With multiple listings on instant book, three penalty free cancellations a year doesn’t feel sufficient, especially when I don’t have a way to weed out people who I don’t think are going to take good care of my places.
I see. With my listing I rarely cancel. I have mostly one night stays and even longer stays are only a few days. And no one can have a party here. So IB works great for me. Vetting guests is not anything I want to do.
Let us know if you see any drop in bookings due to moving down in search results. That used to be a thing, maybe it doesn’t really affect well established hosts.
I’m confused. The Airbnb site says “only positive reviews from other hosts” is the criterion.
I’ve always assumed this would screen out guests who got a “No” host response on “Would you host this guest again?” and did not take star ratings into consideration at all.

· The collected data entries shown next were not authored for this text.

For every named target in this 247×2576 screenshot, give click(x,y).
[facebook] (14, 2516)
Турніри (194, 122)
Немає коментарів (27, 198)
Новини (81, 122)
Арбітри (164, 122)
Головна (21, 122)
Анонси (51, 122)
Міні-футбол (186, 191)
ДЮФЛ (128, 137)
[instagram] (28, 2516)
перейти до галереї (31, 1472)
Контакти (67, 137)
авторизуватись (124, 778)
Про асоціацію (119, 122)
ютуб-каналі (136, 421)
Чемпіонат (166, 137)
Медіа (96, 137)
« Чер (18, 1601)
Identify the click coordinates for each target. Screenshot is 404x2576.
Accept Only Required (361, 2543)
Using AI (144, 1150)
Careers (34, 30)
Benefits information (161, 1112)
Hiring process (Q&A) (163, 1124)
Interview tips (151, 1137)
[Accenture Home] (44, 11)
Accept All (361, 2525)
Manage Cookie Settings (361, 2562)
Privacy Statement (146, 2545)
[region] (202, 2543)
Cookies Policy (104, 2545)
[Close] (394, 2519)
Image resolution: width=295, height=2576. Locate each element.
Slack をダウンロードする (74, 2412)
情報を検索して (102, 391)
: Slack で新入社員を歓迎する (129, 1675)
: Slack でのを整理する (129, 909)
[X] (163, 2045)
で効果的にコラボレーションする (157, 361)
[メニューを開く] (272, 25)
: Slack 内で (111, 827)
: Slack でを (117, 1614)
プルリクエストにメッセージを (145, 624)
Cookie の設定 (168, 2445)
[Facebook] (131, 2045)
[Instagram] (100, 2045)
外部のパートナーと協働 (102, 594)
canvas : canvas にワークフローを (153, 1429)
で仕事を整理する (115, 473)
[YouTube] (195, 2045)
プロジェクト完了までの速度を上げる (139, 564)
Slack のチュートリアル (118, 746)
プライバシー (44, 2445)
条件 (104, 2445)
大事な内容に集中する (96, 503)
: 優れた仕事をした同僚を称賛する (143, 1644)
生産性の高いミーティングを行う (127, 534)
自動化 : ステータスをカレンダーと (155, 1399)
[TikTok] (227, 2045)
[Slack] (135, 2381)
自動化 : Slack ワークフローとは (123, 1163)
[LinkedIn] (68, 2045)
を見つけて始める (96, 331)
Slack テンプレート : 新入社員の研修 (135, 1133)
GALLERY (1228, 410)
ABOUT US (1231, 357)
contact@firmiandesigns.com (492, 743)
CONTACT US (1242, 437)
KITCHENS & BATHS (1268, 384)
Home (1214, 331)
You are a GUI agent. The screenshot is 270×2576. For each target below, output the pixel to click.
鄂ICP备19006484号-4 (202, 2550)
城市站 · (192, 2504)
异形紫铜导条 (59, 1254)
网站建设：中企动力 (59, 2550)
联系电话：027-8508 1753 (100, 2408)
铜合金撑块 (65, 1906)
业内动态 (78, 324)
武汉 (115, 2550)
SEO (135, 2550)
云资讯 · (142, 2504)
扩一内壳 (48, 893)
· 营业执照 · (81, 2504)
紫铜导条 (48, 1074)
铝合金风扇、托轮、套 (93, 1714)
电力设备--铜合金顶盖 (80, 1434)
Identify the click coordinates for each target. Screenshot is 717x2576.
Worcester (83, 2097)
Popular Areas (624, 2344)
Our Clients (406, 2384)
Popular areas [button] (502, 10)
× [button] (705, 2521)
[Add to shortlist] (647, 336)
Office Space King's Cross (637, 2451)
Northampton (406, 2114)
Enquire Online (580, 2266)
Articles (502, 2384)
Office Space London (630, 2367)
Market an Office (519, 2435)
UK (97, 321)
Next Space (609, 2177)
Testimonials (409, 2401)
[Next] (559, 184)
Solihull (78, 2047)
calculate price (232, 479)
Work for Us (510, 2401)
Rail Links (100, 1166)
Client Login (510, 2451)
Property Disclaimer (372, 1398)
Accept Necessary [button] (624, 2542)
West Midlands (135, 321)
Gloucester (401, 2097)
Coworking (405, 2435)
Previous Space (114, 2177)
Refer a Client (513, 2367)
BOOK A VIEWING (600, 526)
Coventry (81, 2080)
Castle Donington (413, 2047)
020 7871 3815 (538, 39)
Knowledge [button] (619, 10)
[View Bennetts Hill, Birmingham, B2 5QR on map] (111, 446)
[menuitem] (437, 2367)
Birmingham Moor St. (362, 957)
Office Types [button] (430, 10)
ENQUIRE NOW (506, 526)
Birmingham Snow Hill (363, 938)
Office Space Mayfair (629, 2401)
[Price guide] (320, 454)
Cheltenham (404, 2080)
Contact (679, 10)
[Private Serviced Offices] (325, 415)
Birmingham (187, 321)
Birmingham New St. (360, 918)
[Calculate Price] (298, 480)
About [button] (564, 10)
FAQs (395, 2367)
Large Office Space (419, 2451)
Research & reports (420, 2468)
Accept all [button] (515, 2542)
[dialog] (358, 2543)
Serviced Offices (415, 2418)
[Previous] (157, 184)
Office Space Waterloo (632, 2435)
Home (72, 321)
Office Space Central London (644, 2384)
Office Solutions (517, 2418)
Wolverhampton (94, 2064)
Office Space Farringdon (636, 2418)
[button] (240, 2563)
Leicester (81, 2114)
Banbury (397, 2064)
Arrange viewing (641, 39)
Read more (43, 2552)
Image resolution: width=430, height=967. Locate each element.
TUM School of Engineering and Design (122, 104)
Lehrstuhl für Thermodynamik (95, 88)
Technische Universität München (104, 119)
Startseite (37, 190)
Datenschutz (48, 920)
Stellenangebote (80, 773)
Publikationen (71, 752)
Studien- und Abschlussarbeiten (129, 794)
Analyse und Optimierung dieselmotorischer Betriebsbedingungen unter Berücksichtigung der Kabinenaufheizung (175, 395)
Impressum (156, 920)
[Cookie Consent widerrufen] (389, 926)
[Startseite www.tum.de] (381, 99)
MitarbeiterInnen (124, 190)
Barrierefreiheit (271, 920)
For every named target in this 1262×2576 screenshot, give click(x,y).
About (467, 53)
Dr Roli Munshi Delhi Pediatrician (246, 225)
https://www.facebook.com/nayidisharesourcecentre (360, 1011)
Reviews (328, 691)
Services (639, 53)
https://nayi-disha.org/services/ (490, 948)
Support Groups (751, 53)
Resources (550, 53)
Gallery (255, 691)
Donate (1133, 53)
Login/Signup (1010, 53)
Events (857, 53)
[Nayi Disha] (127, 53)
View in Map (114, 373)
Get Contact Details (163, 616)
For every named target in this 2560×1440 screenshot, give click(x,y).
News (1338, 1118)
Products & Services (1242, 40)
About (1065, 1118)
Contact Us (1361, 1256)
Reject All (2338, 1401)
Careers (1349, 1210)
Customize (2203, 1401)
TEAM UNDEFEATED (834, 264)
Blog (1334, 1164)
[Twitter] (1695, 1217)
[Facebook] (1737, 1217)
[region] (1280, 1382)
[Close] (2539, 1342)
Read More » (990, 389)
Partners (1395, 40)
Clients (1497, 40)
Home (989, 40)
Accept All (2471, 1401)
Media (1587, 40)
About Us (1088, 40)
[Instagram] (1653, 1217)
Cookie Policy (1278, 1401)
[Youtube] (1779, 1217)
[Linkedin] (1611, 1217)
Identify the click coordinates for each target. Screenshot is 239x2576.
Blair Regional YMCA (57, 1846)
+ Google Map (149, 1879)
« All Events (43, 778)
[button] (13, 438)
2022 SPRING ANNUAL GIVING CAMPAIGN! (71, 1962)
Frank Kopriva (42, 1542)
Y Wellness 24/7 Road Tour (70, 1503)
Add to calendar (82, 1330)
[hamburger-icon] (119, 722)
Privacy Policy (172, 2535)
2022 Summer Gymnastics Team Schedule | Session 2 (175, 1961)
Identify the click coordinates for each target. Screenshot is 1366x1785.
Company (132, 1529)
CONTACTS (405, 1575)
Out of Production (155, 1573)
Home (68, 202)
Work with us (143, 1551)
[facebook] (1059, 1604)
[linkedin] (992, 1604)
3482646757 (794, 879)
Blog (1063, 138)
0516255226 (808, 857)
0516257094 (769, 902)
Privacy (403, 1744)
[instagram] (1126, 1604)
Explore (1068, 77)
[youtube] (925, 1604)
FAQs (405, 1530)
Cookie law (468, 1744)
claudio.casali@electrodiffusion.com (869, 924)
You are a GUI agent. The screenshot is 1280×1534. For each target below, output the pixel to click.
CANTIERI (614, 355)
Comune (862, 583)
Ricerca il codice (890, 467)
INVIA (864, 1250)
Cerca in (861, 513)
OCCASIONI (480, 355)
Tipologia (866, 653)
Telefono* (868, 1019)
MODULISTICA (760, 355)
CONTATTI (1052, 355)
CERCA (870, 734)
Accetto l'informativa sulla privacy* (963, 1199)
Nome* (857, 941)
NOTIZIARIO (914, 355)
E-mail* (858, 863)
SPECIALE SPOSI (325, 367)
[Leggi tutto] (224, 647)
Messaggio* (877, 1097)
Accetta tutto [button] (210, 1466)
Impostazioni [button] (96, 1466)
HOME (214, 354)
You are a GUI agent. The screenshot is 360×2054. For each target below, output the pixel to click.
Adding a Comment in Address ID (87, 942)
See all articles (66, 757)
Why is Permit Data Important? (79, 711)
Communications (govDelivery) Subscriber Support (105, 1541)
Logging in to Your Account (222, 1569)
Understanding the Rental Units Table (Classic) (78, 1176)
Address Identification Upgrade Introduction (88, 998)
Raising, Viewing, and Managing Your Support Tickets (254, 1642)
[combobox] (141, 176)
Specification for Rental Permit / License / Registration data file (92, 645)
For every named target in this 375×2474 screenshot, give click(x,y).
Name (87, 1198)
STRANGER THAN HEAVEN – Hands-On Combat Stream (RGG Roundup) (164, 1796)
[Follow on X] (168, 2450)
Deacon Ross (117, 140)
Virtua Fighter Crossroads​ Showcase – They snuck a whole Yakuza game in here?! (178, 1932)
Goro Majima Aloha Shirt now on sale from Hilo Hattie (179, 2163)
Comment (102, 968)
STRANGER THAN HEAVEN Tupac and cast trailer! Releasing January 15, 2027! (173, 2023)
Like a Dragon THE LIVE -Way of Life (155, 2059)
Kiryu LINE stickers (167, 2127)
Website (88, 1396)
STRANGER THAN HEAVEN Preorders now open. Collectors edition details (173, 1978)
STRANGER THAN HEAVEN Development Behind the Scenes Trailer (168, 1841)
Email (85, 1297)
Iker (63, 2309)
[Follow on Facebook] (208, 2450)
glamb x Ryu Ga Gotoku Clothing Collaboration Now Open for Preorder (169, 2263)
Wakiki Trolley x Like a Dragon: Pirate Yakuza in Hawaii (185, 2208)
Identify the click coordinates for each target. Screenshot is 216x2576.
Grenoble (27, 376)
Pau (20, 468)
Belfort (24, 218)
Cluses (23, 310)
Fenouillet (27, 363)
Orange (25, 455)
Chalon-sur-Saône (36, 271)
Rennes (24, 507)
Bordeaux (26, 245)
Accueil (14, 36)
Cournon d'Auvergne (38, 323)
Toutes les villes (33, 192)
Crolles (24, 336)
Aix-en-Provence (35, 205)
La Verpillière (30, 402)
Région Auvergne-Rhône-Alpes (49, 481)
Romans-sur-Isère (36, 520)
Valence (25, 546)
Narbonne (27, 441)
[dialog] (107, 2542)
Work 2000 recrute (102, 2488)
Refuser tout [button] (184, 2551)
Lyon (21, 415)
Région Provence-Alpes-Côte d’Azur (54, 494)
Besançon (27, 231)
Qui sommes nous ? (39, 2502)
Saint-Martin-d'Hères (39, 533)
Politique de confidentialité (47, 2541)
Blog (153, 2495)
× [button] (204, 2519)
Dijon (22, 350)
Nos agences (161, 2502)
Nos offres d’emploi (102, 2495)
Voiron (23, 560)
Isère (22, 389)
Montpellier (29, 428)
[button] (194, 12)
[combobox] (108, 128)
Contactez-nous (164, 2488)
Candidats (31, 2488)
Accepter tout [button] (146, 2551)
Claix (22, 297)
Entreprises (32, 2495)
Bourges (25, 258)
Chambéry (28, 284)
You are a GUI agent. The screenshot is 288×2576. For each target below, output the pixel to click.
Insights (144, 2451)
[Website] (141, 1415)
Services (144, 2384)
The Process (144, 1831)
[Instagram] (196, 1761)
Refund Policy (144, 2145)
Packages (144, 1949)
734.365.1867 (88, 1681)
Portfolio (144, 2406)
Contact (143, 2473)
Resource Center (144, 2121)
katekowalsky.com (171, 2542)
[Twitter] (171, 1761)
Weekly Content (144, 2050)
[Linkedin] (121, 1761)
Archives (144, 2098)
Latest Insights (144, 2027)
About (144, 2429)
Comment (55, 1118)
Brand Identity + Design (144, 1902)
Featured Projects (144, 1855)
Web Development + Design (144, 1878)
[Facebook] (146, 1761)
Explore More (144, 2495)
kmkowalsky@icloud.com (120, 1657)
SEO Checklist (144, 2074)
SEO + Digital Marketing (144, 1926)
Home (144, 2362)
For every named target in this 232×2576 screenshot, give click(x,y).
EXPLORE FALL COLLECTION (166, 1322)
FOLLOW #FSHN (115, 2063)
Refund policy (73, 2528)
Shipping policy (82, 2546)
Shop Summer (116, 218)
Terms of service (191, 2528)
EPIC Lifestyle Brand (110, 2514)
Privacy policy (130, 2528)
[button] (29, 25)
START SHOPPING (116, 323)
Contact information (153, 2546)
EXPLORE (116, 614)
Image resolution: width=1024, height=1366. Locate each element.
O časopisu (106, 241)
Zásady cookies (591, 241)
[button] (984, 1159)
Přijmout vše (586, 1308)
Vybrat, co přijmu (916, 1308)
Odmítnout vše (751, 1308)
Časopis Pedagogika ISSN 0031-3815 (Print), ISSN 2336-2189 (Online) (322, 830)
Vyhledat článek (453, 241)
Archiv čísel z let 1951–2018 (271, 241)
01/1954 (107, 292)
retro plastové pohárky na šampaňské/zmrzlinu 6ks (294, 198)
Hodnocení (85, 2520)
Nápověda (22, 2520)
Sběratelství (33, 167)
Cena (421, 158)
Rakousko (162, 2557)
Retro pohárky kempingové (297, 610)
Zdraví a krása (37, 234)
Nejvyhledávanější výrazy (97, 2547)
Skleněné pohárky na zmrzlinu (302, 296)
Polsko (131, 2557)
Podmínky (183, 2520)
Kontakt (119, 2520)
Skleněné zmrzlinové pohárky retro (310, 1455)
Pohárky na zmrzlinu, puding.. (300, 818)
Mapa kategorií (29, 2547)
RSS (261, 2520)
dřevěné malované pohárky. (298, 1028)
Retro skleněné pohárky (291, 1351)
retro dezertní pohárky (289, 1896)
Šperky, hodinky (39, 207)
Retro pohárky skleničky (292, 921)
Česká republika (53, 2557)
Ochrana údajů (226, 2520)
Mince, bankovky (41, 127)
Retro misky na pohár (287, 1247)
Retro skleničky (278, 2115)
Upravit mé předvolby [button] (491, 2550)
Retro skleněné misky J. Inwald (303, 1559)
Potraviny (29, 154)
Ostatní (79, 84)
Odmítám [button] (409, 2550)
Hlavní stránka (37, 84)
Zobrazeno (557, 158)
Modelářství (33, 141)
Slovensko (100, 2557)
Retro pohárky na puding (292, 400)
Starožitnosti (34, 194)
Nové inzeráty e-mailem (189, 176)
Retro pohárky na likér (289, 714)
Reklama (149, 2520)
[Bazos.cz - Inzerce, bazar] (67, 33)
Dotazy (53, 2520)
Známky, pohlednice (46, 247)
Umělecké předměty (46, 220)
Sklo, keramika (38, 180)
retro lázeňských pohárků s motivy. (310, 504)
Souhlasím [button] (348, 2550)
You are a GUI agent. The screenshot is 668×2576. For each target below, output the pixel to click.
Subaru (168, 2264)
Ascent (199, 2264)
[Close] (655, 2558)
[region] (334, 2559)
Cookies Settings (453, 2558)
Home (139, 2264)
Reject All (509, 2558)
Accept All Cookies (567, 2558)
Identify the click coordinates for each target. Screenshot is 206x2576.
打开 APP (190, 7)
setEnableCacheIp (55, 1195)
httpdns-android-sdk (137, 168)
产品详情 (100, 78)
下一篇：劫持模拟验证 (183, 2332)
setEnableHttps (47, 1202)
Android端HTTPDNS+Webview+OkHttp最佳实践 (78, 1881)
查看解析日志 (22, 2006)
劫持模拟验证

So a guest could be all 1 stars and if the host said they would host them again, that would be considered positive and they could instant book.
I don’t think there was ever a way to take a guest’s star rating into consideration as that number is not exposed to hosts. Or I’ve never been able to see a guest rating at least and don’t have one for myself as a guest either. Hosts just get to read the guest’s reviews by other hosts and rely on the opaque system to enforce “positive reviews” in instant bookings.
Based on @HostingPalmSprings, if a guest got all 1 stars, their average would be below 3 and they would get filtered out automatically by the system for instant books.
Air really likes to talk out of both sides of their mouth…
So much of what is policy and enforced is totally contradictory. I seriously wonder how old the policy deciders are because they really don’t seem to think through the ramifications.
Actually, it is worse, thanks to Air making the feature as confusing as possible (shocking, I know). My understanding is this only prevents IB where previous hosts have Never Hit “No” for “Would you host again?”.
Their rating and stars are irrelevant. Yep, this is very misleading. Granted, this might have changed, but I would be surprised. It serves Air to leave this as unclarified as possible.
@randomoid Here’s the chat I got from the supervisor today. I think this is how it works, although their system is so screwed up, I wouldn’t be surprised at all if it’s not consistent and how they apply things.
@KKC I certainly will report if we see a significant drop off in bookings, but between airbnb no instant book, and vrbo, I’m pretty confident we’ll hit the occupancy we need.
Aside from this policy being asinine and ridiculous, I also was so frustrated, that it literally took an entire month for them to get back to me. I opened the ticket complaining on June 5th, I requested a supervisor on June 17th, and I got a response today, July 1st. The service that Airbnb has been getting slowly worse and worse over the past two or three years, likely as they marched towards IPO, and focused on cutting costs, but this feels like a new low. Even my cell phone carrier gets back to me sooner when I ask for a supervisor.
Sergio might be correct. Maybe. Or not. He probably “believes it is so” - does not make it the truth, especially if it isn’t stated in black and white on an official Air help site, etc.